Summary

Every year, more than 6,000 organ transplantations are performed in the eight European countries that participate in Eurotransplant. Despite this, the persistent shortage of donor organs means that about 1,000 patients die annually while waiting for an organ transplantation.

Eurotransplant is responsible for offering the deceased-donor organs to the candidates who await a transplantation. To which patient Eurotransplant makes an offer is determined by allocation rules, which have been shaped by almost six decades of scientific, legal, and ethical discussions between Eurotransplant and the national competent authorities of the eight member countries. Eurotransplant has implemented these rules in allocation algorithms, which determine which candidates are eligible to receive an organ offer, and in what order they ought to be contacted.

A central goal of Eurotransplant’s allocation systems is that patients should have an equal opportunity of receiving a transplant. A first goal of this thesis is to study research questions relating to such equality of opportunity. Our results show there is room for improvement. For example, female patients on the liver waiting list are more likely to experience an adverse outcome than male patients. We link this disparity to the smaller body size of female transplantation candidates – and not sex itself, as is suggested by the existing literature. Similarly, kidney transplant candidates who are immunized face reduced access to transplantation under the current rules. This latter disadvantage persist even though Eurotransplant has implemented special mechanisms to support these groups.
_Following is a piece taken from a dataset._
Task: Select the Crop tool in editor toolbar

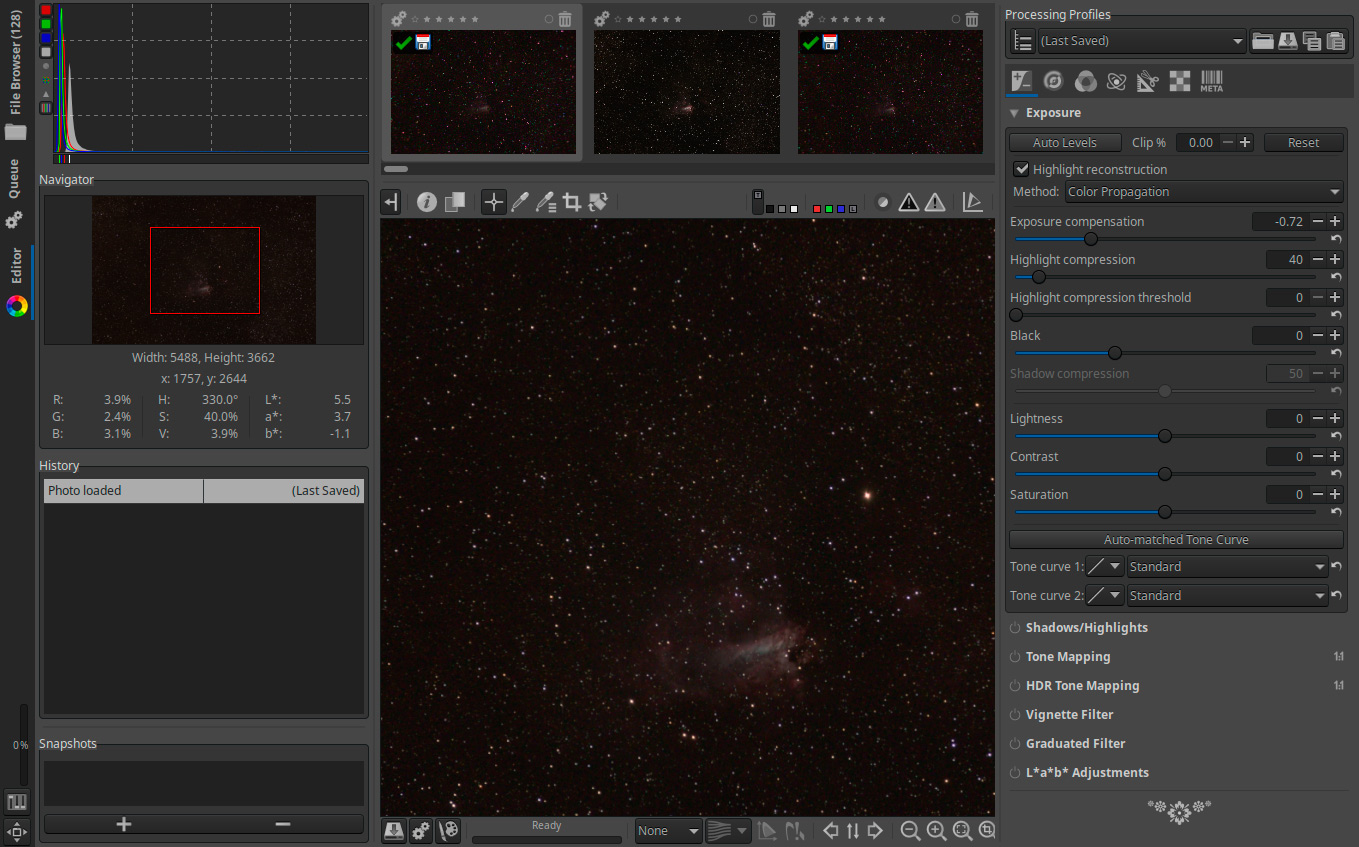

One reason why such disadvantages persist is that Eurotransplant lacks the tools to quantify the impact of policy changes. This complicates discussions within Eurotransplant’s advisory committees on how the allocation can be improved. To overcome this barrier, the second goal of this thesis is to develop discrete-event simulators for liver and kidney allocation. These tools allow Eurotransplant to assess the impact of alternative allocation policies on waiting list outcomes, and can facilitate collaborations with clinicians, policymakers, and other stakeholders on how allocation can be improved. We validated these simulation tools on historic data, and the simulators already support discussions within Eurotransplant on how policies can be improved. For example, the liver simulator has been used to support discussions on switching to a new score for liver allocation.

Although these tools do not eliminate the difficult ethical trade-offs involved in organ allocation, they help Eurotransplant by making these trade-offs explicit. Thereby, the simulators can pave the way for a more informed and constructive dialogue among clinicians, policymakers, and other stakeholders on how the allocation of deceased-donor organs can be improved.